### Source extract
— Start —

In the last several years, Trump has aligned himself with the far-right in an attempt to gain political favor, and in doing so, became one of the loudest “birthers” in American popular culture, constantly demanding that President Barack Obama “prove” he’s an actual U.S. citizen by providing his birth certificate—a racist movement if there ever was one. And this July, during an interview with CNN’s Anderson Cooper, Trump echoed his stance that Obama may be hiding something. “I don’t know. I really don’t know,” Trump stated when asked whether or not he believes Obama was born in the U.S. “I don’t know why he wouldn’t release his records.”
Trump shared his belief that Hillary Clinton failed to win the black vote in 2008 because “the blacks” simply wanted a black president. “You’ll hear a political reporter go on and say it had nothing to do with race. But how come she had such a tiny piece of the vote? And you know, it’s a very sad thing,” Trump said during a radio interview with Fred Dicker on New York’s Talk 1300. “I have a great relationship with the blacks. I’ve always had a great relationship with the blacks. But unfortunately, it seems that, you know, the numbers you cite are very, very frightening numbers.”
In the wake of the unrest in Baltimore following the death of Freddie Gray this past spring, Trump again took the opportunity to blame Obama. “Our great African American president hasn’t exactly had a positive impact on the thugs who are happily and openly destroying Baltimore,” he tweeted. Does Donald Trump think that the President of the United States is somehow responsible for all black behavior in America? It certainly appears so.
A lot of rappers love to rhyme about wealth and status. This shouldn’t be news to anyone. In endorsing wealth and status, hip-hop artists often use easy frames of reference—hip-hop lyrics can be a veritable encyclopedia of pop culture, in many respects—so the referencing of Donald Trump isn’t all that unique. But there has always been an interesting dilemma as it pertains to who and what rappers celebrate. In the 1990s, it became fashionable for many rappers, who were mostly black and Latino, to gravitate to Mafioso culture—rechristening themselves with names like “Gotti” and “Capone” and “Escobar.” The idea was to celebrate the outlaw and the “self-made” man, but it was also a celebration of cultures that had little to no interest in reciprocating the respect and admiration. In this era of high-profile black wealth, maybe young emcees would do better to give props to the Michael Jordans and Oprah Winfreys of the world. Maybe these artists should find wealthy and accomplished individuals who at least come from where they came from and turn them into cool catchphrases and song hooks. They can do better by recognizing those people, first and foremost.
And at the very least, they can do a whole lot better than Donald Trump.

— End —

### Data supplied
— Start —

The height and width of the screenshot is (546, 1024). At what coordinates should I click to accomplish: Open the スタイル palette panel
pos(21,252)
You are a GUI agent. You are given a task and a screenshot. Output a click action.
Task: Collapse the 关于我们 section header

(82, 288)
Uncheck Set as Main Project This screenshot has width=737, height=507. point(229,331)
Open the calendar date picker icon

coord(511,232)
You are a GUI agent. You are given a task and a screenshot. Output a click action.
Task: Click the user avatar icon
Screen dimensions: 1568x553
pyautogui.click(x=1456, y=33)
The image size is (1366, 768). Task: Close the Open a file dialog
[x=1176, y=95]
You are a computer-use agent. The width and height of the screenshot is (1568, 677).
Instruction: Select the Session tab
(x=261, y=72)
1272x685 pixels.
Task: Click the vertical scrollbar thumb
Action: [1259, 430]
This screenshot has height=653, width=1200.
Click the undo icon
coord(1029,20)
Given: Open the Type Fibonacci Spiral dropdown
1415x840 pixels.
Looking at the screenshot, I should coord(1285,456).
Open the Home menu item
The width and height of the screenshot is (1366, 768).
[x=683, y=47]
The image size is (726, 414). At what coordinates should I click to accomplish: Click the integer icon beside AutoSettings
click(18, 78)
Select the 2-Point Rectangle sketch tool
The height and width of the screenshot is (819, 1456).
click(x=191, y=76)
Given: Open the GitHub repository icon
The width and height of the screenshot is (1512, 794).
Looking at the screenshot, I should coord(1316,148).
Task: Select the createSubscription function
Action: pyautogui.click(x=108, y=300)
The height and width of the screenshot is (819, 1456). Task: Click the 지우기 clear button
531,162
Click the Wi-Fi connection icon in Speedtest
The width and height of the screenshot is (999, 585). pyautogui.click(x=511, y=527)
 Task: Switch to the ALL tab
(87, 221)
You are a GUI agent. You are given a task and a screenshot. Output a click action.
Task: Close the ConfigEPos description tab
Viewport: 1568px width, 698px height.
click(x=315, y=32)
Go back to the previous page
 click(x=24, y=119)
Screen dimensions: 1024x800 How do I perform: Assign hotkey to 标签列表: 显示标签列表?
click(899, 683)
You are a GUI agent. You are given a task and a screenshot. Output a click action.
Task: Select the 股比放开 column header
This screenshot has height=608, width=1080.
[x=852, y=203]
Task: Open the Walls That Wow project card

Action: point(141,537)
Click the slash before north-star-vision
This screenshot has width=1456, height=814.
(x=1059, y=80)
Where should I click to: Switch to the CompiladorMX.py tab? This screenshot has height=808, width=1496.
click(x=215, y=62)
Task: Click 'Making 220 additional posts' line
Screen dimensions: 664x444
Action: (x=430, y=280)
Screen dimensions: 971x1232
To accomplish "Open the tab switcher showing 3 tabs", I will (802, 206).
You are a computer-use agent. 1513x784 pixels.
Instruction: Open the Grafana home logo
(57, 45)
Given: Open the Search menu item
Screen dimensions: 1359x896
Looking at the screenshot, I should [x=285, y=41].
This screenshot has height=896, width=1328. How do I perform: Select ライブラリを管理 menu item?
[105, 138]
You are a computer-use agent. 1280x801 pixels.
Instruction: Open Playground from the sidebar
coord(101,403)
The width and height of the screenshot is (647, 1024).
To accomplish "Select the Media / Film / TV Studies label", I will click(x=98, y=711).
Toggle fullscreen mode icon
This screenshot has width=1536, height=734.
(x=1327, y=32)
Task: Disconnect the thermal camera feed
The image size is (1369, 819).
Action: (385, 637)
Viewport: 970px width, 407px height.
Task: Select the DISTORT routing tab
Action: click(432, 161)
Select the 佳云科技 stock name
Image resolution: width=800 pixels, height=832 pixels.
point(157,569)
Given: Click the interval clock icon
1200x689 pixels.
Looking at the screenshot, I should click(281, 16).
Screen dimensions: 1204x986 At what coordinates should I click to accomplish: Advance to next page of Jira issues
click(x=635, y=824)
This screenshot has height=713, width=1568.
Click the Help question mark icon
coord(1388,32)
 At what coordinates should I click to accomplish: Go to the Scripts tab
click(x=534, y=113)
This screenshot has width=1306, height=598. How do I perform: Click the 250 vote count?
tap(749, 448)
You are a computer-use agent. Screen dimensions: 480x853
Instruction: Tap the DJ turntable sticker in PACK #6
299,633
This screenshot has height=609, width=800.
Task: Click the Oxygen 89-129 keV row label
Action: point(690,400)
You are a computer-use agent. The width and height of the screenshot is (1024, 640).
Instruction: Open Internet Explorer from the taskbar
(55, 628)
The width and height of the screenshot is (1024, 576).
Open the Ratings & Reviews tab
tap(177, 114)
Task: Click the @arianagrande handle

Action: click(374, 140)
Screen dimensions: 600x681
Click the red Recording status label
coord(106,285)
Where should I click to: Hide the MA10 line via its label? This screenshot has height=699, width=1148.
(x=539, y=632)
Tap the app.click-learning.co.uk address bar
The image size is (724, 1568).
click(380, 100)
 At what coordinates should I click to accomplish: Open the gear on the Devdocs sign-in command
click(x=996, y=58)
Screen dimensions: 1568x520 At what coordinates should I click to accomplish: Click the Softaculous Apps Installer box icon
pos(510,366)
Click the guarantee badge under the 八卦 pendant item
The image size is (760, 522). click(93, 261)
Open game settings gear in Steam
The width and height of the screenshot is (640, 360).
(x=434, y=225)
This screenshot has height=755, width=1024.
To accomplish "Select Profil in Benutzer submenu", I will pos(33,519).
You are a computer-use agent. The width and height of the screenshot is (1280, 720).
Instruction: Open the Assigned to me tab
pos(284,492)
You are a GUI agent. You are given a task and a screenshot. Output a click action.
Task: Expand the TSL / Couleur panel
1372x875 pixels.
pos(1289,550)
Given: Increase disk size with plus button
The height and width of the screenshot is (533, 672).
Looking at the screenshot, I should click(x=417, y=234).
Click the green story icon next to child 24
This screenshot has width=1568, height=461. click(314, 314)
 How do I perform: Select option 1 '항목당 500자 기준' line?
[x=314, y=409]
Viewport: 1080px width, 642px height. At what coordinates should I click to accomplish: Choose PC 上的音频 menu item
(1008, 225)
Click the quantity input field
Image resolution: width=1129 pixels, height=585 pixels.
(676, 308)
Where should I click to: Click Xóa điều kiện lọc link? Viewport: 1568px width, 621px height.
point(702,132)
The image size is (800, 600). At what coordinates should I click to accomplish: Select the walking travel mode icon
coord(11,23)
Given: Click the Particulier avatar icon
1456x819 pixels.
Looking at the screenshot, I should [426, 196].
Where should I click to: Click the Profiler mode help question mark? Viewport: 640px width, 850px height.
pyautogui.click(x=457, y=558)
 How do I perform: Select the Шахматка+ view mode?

— End —

### What is required
In the text on Donald Trump and race, who conducted the radio interview on New York's Talk 1300 in which Trump discussed Hillary Clinton and the black vote?

### Expected output
Fred Dicker